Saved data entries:
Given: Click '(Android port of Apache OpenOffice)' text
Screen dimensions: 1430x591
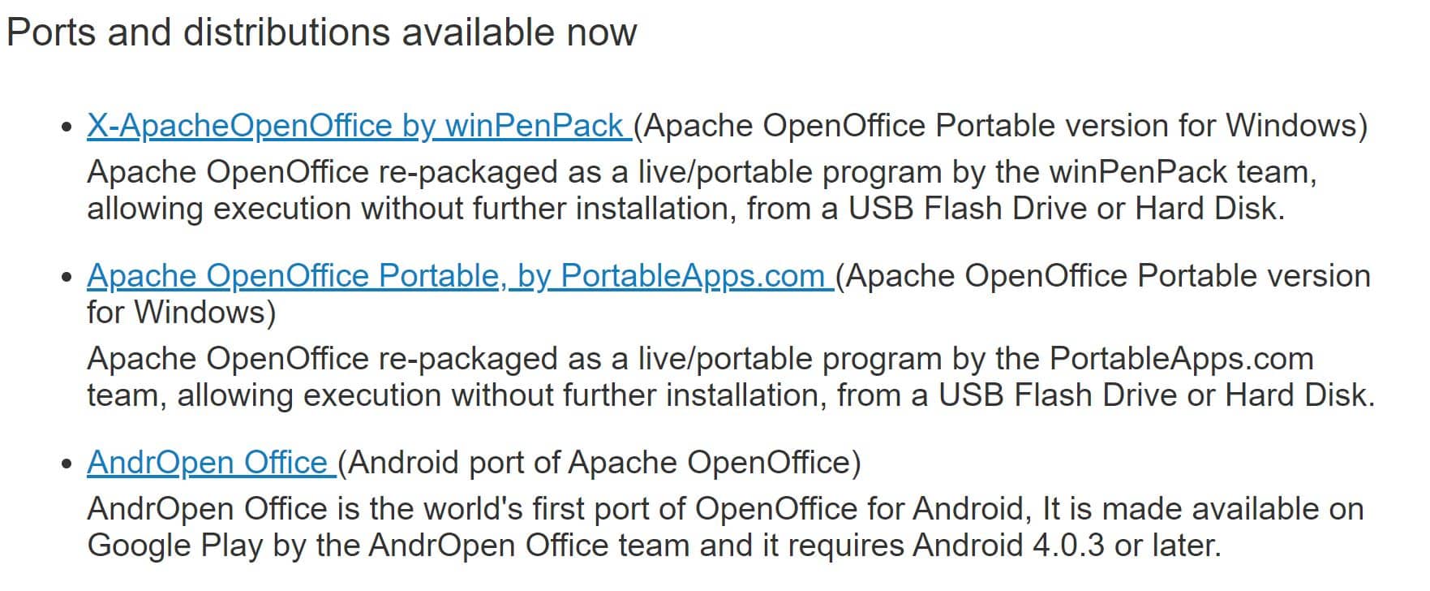Looking at the screenshot, I should coord(599,463).
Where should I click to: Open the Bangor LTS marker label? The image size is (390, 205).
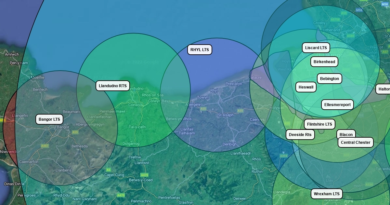point(49,119)
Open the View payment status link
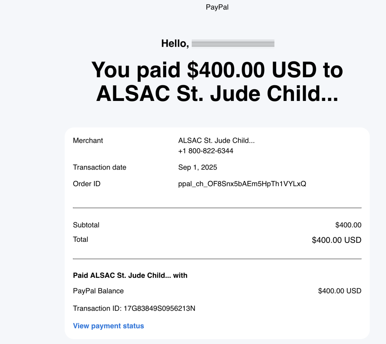This screenshot has width=386, height=344. 108,326
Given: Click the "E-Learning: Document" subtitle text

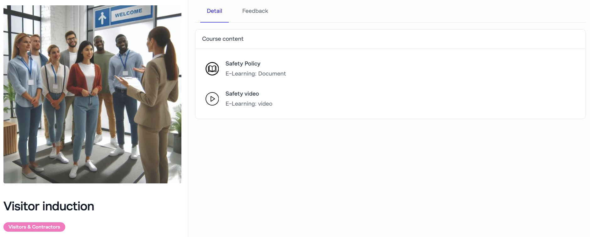Looking at the screenshot, I should pos(255,74).
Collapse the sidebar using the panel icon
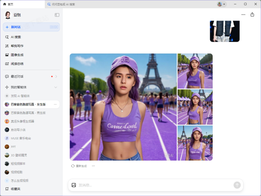The image size is (261, 196). click(57, 15)
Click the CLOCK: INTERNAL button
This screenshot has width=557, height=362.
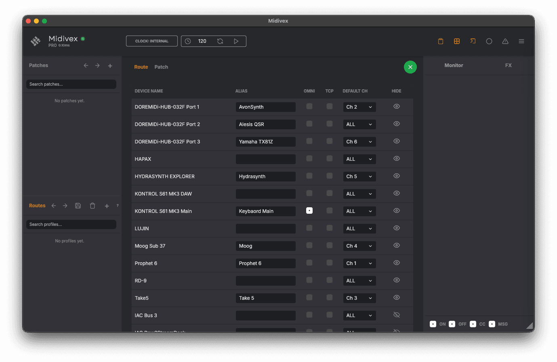coord(152,41)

Task directions
Pictures are to be left out. Write out only the lines above starting at the one with "Open the View payment status link" and ending at the one with "Click the CLOCK: INTERNAL button", both lines included, exactly.

Solution for this task
Open the View payment status link
This screenshot has width=386, height=344. 108,326
Given: Click the "E-Learning: Document" subtitle text

Looking at the screenshot, I should pos(255,74).
Collapse the sidebar using the panel icon
The image size is (261, 196). click(57, 15)
Click the CLOCK: INTERNAL button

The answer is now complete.